**Study material:**
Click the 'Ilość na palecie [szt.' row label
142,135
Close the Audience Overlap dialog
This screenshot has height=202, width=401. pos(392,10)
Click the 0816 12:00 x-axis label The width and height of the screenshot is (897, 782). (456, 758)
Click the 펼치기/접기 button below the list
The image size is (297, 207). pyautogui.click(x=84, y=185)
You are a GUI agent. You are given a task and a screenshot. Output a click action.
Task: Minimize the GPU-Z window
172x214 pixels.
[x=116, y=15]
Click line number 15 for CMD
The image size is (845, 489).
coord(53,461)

---

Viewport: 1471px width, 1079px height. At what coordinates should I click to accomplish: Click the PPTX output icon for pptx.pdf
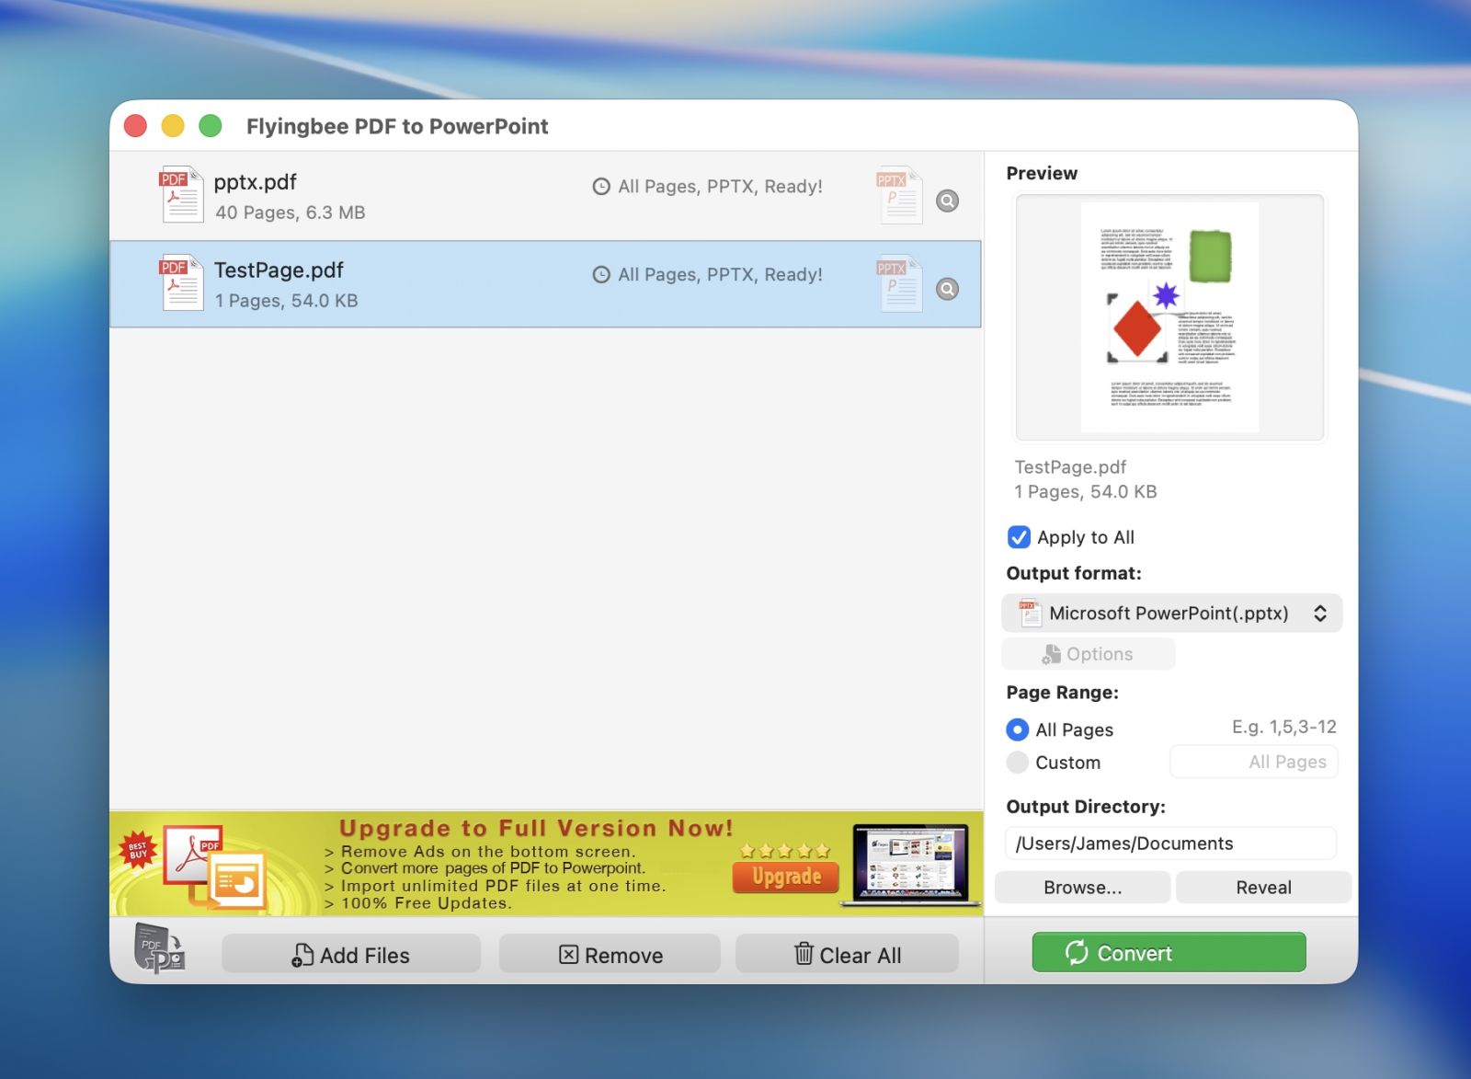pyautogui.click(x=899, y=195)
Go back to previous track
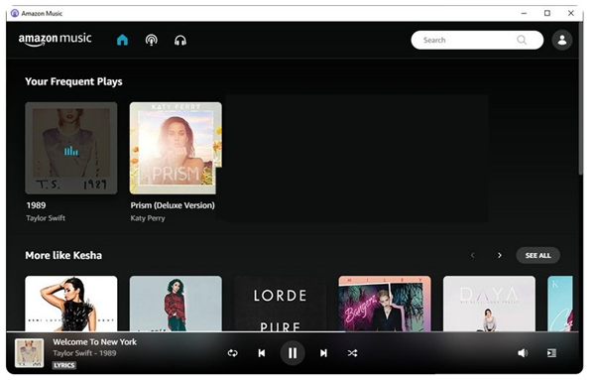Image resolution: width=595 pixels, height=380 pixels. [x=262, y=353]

**The problem:**
Please reproduce the lines from the line with "Click the 0816" to the line with "Click line number 15 for CMD", both ends included, exactly as they appear above.

**Exercise output:**
Click the 0816 12:00 x-axis label The width and height of the screenshot is (897, 782). (456, 758)
Click the 펼치기/접기 button below the list
The image size is (297, 207). pyautogui.click(x=84, y=185)
You are a GUI agent. You are given a task and a screenshot. Output a click action.
Task: Minimize the GPU-Z window
172x214 pixels.
[x=116, y=15]
Click line number 15 for CMD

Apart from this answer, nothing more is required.